Five years later, 2016, mortgage rates have normalized to 7%. The kids have now made $113,133 in mortgage payments, and $144,000 in total payments. And the mortgage amount to be renewed stands at $353,350. WTH? Turns out they coughed up payments totalling $107,350 for interest, fees and taxes – which is $1,789 a month. Just like rent! And they still owe a bundle.
So they renew for another five years at the prevailing rate of 7%, and the monthly payment jumps to $2,300 (plus fees and taxes). And five years later, they still owe $332,000. In other words, to build equity and reduce their debt by less than $60,000 over an entire decade, they spend $306,000, or $2,550 a month. Of course, they could have rented the same place for $1,600 a month, or $192,000, saving $114,000. Even with all that gorgeous equity stripped out, they’d still be $74,000 ahead of the lucky owners who fell for Angela’s considerable charms.
Of course, I can hear the siren song now. ‘Real estate always goes up,’ she whispers into a newly-moist microphone. And the climax: “Despite what you may have heard, real estate is affordable in BC.”
Panting, you cannot stop listening. Simply. Too. Seductive. “The reality is, if you make $30,000 per year, you can own a condo in over a dozen hot municipalities for a payment that will likely be less than your current rent! The property ladder does not start at the top with a million dollar home – the sooner you start, the faster you can move up the ladder.”
Or down. No amount of lipstick and personal lubricant can mask the horror of even a modest crunch in prices when you are an equityless, over-indebted, deflowered property virgin. That hugely expensive amount of real estate net worth you were building up can be wiped away in a matter of weeks, leaving you with all debt, an illiquid property, and endless payments.
And in the Lower Mainland, as in Winnipeg, Saskatoon, Calgary and Toronto, this will happen. It need not be 40%, either. Just a few points down, then a flatlined market (the best case scenario) and the virgins are toast.
In which case Angela moves on. Like to refinancing credit card debt.
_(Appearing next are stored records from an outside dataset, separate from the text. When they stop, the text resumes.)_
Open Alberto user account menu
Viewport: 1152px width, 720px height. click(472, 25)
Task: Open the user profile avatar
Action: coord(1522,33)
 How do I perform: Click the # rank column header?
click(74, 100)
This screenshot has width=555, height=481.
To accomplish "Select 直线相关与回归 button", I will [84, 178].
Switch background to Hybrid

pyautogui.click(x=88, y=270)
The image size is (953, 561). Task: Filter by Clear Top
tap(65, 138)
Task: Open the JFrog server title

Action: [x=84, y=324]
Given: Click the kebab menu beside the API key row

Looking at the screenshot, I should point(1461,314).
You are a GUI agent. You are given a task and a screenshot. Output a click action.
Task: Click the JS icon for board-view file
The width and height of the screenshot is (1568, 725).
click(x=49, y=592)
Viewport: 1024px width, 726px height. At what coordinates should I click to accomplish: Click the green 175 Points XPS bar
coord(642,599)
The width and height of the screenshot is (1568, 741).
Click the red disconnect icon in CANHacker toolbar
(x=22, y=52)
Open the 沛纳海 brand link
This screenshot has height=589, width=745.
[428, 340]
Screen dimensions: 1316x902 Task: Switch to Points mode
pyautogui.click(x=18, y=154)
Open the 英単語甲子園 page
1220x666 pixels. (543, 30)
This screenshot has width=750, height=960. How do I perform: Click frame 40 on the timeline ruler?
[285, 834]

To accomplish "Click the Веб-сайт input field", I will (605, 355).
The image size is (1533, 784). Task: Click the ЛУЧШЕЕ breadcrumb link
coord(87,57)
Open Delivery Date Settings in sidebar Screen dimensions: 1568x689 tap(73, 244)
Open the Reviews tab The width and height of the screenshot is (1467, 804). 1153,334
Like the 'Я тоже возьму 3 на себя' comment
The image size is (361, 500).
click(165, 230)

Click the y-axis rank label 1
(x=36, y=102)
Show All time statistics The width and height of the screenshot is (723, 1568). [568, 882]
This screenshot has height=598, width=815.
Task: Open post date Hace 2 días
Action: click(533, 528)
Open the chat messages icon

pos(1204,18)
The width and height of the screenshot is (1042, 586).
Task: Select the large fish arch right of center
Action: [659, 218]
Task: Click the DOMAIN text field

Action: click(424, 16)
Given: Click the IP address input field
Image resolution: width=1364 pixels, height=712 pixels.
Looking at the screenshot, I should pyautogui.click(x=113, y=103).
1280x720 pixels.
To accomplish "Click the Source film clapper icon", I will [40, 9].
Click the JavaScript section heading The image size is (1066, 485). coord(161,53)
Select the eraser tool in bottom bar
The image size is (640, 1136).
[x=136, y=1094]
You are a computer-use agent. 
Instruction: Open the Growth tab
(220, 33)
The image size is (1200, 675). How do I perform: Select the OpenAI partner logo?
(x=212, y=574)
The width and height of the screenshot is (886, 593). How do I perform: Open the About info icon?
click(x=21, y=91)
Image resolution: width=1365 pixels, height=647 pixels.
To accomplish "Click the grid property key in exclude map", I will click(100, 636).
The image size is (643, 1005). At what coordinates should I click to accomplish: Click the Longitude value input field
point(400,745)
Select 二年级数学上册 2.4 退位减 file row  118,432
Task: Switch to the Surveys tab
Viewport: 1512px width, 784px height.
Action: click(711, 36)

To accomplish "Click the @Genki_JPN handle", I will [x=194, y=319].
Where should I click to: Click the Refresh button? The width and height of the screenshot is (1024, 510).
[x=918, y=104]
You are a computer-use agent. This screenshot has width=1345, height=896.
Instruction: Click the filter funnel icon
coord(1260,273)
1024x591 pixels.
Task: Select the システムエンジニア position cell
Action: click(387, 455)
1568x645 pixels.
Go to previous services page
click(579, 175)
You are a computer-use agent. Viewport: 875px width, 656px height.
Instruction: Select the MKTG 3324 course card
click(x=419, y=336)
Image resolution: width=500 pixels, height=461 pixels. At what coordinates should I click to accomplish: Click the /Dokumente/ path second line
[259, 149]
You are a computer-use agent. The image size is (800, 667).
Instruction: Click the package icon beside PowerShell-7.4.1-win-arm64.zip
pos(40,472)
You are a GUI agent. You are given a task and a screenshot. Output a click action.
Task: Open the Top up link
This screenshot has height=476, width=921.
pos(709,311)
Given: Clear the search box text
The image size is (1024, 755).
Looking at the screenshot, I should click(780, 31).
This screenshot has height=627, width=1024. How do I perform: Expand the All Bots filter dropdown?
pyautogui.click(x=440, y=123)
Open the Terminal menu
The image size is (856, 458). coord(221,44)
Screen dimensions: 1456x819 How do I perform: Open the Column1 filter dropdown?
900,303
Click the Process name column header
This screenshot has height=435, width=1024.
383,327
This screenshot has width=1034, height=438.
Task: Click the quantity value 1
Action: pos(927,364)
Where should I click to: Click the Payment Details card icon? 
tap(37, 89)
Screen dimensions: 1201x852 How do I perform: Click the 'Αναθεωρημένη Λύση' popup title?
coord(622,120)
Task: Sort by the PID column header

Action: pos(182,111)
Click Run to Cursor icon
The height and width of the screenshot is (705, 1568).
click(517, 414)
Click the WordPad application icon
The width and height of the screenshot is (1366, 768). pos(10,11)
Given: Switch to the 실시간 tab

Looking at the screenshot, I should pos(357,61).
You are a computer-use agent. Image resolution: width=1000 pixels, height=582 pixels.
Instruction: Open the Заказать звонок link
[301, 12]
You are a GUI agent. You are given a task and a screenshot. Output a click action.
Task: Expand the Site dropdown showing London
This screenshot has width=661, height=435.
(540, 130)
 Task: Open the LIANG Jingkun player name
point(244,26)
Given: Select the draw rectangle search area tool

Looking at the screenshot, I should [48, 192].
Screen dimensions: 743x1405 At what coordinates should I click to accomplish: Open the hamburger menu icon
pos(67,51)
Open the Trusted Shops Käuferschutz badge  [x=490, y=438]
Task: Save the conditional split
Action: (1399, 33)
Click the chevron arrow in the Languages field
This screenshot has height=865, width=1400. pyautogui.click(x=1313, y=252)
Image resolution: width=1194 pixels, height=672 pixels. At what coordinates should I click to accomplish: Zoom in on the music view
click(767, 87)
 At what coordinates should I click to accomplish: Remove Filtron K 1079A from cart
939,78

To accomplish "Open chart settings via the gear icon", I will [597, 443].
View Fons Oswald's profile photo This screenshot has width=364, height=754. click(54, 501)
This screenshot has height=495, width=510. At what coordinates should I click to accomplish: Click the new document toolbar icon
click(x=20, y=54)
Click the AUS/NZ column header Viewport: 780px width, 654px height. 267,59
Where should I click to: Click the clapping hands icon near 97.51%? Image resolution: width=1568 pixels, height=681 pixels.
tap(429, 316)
“If you have debts (including credit cards, lines of credit, loans)… it’s almost like it never happened! Restructure your mortgage with today’s low rates to include your debts. For the average Canadian who carries $600 a month, if that debt was restructured into a mortgage today, you would save $500 a month.”
You read it here first. Refi a debt load costing you six bills a month by borrowing more money and save five hundred a month. Almost like it never happened!
Damn. I hope the Greeks are reading this.